Before the Georgia case, there were earlier incidents, too. Roethlisberger was badly injured in a motorcycle accident while riding without a helmet or a permit after his first Super Bowl victory in 2006. He also is being sued by a woman who said he raped her in 2008 at a Lake Tahoe hotel-casino. Roethlisberger denies the accusation and was not charged. He has claimed counter-damages in a lawsuit.
Some people mature later than others, Cowher said, and he believes Roethlisberger is a late bloomer.
"There's no question as a player he's always been a great player," Cowher said. "But there's a lot more to this professionally than that. It's how you carry yourself off the field. I think he realizes that now. I really think you're going to see a different person."
Even without Roethlisberger to start the season, Cowher thinks his former team will be just fine because the coaches have time to prepare for the suspension, which could be reduced to four games.
"I know a lot of players on that team. They need to hear that they can't do something," Cowher said. "That always seems to be the impetus to say, 'OK, we'll show you.' "
Since Cowher retired after the 2006 season, the rest of the NFL has wondered whether he'll show he can coach again. His name seems to come up whenever there is an opening, and Cowher isn't going to quell that talk.
"I certainly will look into situations with open ears," he said.
For now, he's an analyst for CBS, which allows him to stay close to the game if he does choose to coach again -- or lets him fulfill his football cravings without returning to the field. At the network's NFL media day Tuesday, he said his new colleagues have become family, just like it was with the Steelers, and he'd only leave for an ideal situation.
"I'm not sitting there lobbying for any one team," Cowher said. "You know what• I always thought, you'll know. When the time comes, you'll know. Right now the season's starting, and my thoughts aren't on coaching. My thoughts are on trying to give great coverage."
The familiarity of football season offers comfort for Cowher, whose his wife, Kaye, died of skin cancer a month ago.
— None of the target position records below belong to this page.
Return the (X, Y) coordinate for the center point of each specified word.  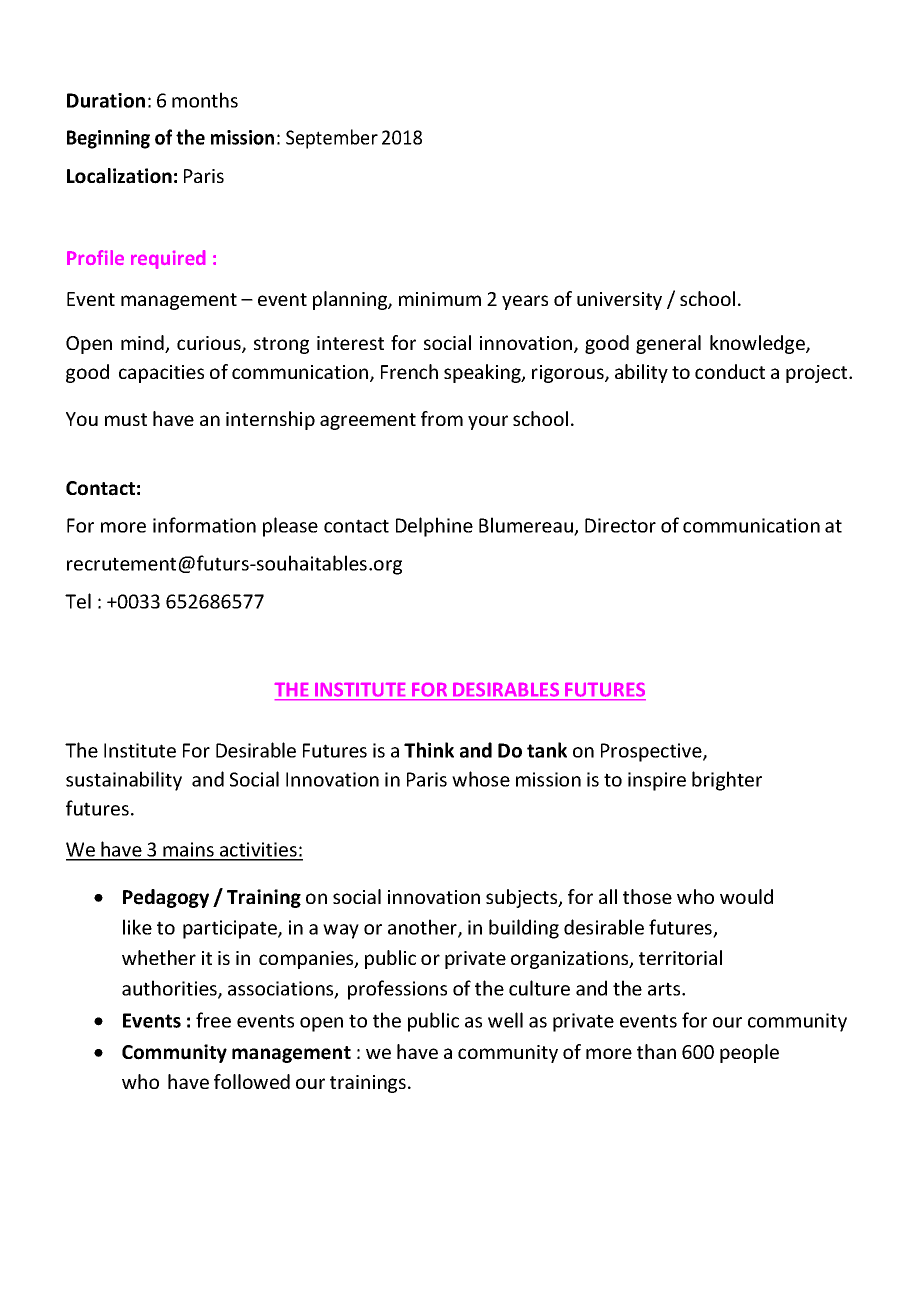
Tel (78, 601)
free (213, 1020)
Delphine (434, 527)
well (505, 1020)
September (332, 139)
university (619, 301)
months (205, 100)
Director (620, 525)
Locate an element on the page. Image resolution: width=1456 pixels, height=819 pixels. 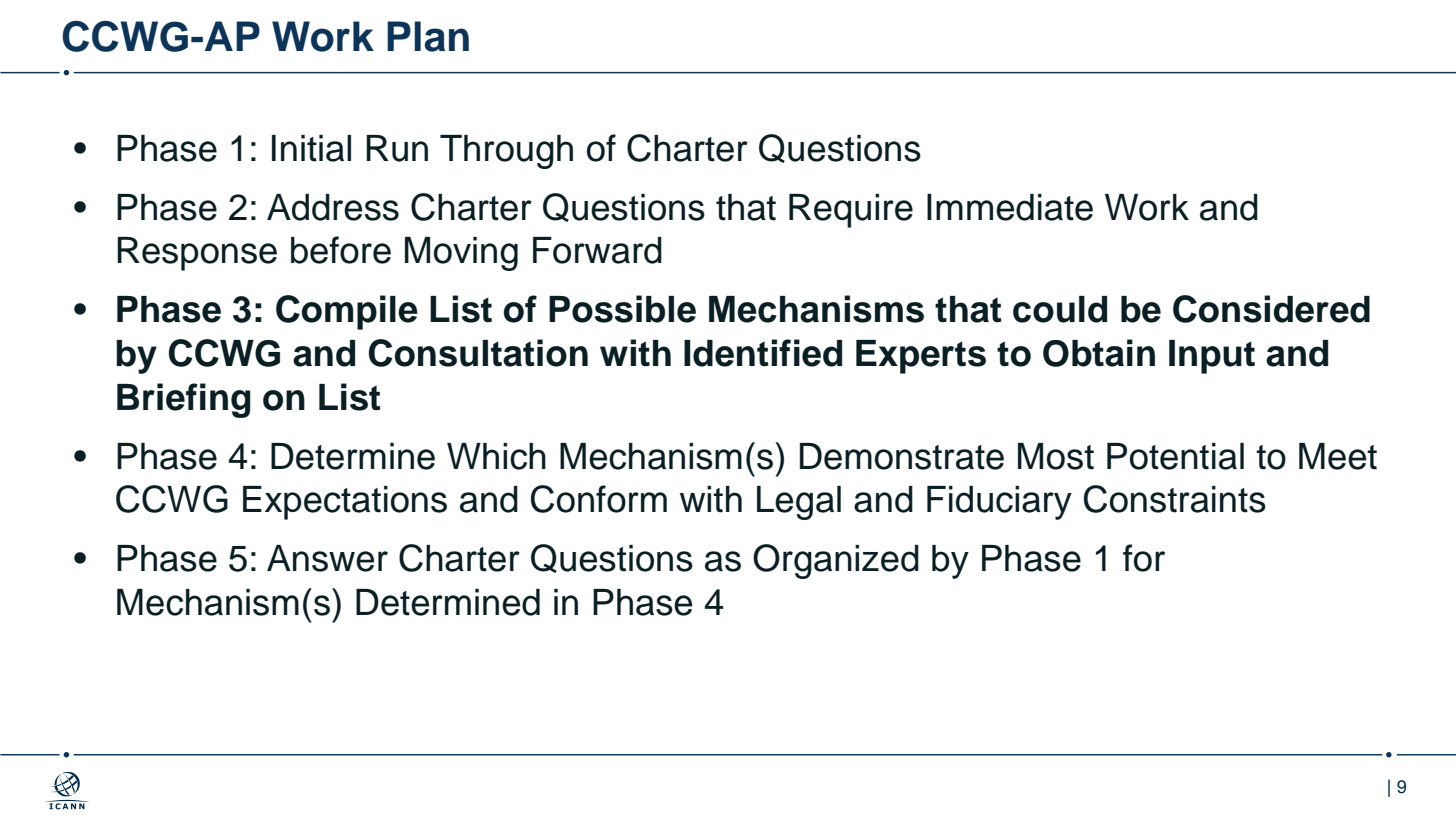
Considered is located at coordinates (1271, 309).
Cowher said he never considered taking time off.
"As all our family's doing right now, we're all kind of moving on with our lives. It's the way my wife would have wanted it," he said. "I'm just very thankful for everybody in America who reached out, sent e-mails, texts, the donations they've made to a couple of charities. It's been very heartfelt, very sincere. I couldn't be more grateful."